The rebrand, unveiled in India on 27 February, 2026, marks a structural shift in business model and identity. Once synonymous with married dating, the company now describes itself as the “premier destination for discreet dating” under a new tagline: Where Desire Meets Discretion.
The pivot is data-driven. Internal figures show that 57 per cent of global sign-ups between 1 January and 31 December, 2025 identified as single: a notable departure from the platform’s married core. The company argues that its community has already evolved beyond its original positioning.
“In an age where our lives have been constantly put on public display, privacy has become the new luxury,” said Ashley Madison chief strategy officer Paul Keable. He framed the platform’s offering as “ethical discretion” for singles, separated, divorced and non-monogamous users seeking private connections.
The shift also taps into wider digital fatigue. A global survey conducted by YouGov for Ashley Madison, covering 13,071 adults across Australia, Brazil, Canada, Germany, India, Italy, Mexico, Spain, Switzerland, the UK and the US, found mounting discomfort with hyper-public online lives.
Among dating app users, 30 per cent cited constant swiping and messaging as a source of fatigue, while 24 per cent pointed to pressure to curate public-facing profiles and early personal disclosure. Some 27 per cent said fears of screenshots or information being shared contributed to exhaustion; an equal share cited unwanted attention.

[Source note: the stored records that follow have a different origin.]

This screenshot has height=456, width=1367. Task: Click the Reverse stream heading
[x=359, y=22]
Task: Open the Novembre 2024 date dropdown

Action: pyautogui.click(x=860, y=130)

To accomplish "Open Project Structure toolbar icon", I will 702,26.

The retreat from oversharing appears broader. According to the survey, 46 per cent of adults actively try to keep most aspects of their life private online. Only 8 per cent feel comfortable sharing most aspects publicly, while 35 per cent say they are becoming more selective about what they disclose.
Ashley Madison is betting that this cultural recalibration towards controlled visibility can be monetised. By doubling down on privacy infrastructure and reframing itself around discretion rather than infidelity, the company is attempting to convert reputational baggage into a premium proposition.